Why we lead with law firms
The 7-in-1 AI receptionist works for any local business that lives on inbound calls. But it is not worth the same to all of them. A recovered call is worth far more to a divorce attorney than to a plumber or an event vendor, because a single case is worth so much more. That is why the first campaign leads with divorce and family-law firms: the same product, aimed where it saves the most money and closes the easiest. Every number below is from the case study you shared plus published industry benchmarks, with the working shown.
The value of the AI receptionist is the value of the leads it saves. So the question is simple: when a firm recovers a missed call and wins the client, what is that client worth? Here is one new client, by vertical, at conservative figures.
One law firm client is worth roughly three to twelve times a client in the other verticals
A divorce case at a conservative $4,000, and contested cases run far higher, dwarfs a plumbing job, a new dental patient or an event booking. The AI receptionist recovers the same missed calls in every vertical, but each one it saves for a law firm is worth the most. That makes legal both the easiest firm to show a return to and the strongest ROI story we can tell.
This is not theory. The family-law case study you shared shows the receptionist moving the exact metrics that turn a missed call into a signed case. These are the numbers from your write-up.
Held to an honest standard
These are the figures from your case study, shown as illustrative results rather than an audited average, which is exactly how we would present them to a prospect. The point they prove is directional and solid: the receptionist answers faster, catches the after-hours enquiries a firm was losing, and turns more of them into booked consultations.
Here is how one recovered call becomes about a thousand dollars, line by line, at conservative benchmark inputs. Nothing is asserted, every step is shown, and a firm can plug in its own numbers on the call.
Value of one recovered legal lead
The calls are already coming in
A small family-law firm takes roughly 80 inbound enquiries a month, and about 30 to 40 percent are missed or hit voicemail, heavier after hours and at weekends. That is the leak, and it exists before we change anything.

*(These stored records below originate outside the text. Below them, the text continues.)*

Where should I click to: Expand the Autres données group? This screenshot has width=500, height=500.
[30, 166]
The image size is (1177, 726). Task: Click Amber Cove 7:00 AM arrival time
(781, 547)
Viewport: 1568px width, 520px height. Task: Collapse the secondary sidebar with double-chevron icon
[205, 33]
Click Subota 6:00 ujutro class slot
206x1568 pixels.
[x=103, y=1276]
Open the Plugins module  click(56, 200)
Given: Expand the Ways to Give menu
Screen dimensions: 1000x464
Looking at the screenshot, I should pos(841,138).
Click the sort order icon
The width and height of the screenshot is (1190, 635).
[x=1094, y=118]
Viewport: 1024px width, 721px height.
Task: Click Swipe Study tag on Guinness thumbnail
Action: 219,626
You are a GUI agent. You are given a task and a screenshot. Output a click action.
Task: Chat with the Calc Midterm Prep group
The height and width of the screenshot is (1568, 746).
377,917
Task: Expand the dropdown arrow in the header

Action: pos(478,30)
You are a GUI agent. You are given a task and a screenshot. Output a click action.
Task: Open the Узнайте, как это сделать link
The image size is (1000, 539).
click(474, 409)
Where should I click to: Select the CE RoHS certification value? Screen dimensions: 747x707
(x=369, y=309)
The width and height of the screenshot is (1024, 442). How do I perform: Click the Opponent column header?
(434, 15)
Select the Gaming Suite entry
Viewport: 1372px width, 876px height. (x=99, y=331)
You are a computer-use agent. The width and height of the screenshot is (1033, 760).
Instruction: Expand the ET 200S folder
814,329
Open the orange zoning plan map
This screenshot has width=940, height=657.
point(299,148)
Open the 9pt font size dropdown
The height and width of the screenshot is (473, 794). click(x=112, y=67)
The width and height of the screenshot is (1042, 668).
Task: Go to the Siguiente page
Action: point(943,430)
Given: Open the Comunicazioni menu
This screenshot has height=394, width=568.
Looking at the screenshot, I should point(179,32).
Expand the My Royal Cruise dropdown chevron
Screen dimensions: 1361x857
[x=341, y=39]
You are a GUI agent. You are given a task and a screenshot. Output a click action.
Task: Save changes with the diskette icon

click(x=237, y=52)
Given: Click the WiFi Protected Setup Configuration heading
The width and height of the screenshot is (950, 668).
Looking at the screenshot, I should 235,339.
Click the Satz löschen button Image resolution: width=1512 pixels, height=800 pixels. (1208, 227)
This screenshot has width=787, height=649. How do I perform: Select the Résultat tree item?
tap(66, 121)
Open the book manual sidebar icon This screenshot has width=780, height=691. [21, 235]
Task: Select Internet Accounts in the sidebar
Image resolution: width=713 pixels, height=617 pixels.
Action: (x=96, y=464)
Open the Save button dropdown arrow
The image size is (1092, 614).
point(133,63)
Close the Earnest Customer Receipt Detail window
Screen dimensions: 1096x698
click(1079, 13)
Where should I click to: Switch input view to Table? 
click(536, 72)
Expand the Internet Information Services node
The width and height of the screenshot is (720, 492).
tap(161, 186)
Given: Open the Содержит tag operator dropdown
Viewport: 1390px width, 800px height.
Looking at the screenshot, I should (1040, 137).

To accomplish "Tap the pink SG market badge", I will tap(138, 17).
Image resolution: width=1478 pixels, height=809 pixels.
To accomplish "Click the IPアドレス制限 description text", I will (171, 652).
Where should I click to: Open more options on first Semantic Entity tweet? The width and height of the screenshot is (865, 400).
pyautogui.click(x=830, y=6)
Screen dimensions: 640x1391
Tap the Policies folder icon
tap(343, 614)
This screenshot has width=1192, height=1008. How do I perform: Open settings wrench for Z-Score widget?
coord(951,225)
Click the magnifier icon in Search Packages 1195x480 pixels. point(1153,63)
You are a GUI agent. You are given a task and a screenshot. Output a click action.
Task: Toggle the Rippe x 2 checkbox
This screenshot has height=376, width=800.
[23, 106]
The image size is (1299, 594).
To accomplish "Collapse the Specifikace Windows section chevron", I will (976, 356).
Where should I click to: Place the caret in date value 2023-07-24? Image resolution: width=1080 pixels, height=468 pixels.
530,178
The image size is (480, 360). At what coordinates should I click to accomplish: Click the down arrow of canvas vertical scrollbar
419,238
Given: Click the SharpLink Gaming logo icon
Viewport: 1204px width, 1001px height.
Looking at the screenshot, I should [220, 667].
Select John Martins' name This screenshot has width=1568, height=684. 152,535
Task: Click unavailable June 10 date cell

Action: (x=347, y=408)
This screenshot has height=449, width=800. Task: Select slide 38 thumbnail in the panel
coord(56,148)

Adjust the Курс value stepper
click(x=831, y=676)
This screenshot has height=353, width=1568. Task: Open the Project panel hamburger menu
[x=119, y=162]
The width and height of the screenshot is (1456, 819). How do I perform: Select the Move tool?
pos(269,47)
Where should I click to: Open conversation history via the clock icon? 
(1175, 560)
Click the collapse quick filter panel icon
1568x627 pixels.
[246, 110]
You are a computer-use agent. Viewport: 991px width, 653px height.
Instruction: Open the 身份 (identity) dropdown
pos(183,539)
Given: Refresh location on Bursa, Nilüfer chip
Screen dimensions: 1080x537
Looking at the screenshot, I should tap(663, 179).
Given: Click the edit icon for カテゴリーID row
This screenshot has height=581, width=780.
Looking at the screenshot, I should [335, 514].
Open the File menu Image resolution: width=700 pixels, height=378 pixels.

The receptionist catches them, your case study shows it
Cutting missed after-hours enquiries by the 63 percent in your case study recovers several genuine new-client calls a month that were going to voicemail and then to a competitor.
Each one is worth about a thousand dollars
At a 25 percent sign rate and a conservative $4,000 case, each recovered lead is worth about $1,000, and a firm with higher-value contested cases sees multiples of that. A handful a month is real money.
Because one recovered case is worth so much, the receptionist does not need to be perfect to pay for itself. It only needs to save a few calls a year.
Two or three saved cases a year covers everything
At about $900 a month the receptionist costs roughly $10,800 a year. Two to three recovered cases at $4,000 each cover it entirely, and everything above that is profit the firm was leaking to voicemail. For a divorce attorney, one missed high-intent intake can be worth more than a whole month of the service, so the risk sits on the side of doing nothing.
Highest value per recovered lead
One law firm client is worth three to twelve times a client in the other verticals, so every call the receptionist saves returns the most. The value story is simply easier to make land.
The most urgent inbound of any vertical
Someone facing a divorce or an injury does not leave a voicemail and wait. They call the next firm on the page within minutes, so instant 24/7 answering matters more here than almost anywhere else.
Already your number one ICP
Divorce and family law sits at the top of your target list, and the campaign is scraping and reaching these firms from Monday. Leading with legal is not a detour, it is the plan, backed by the numbers.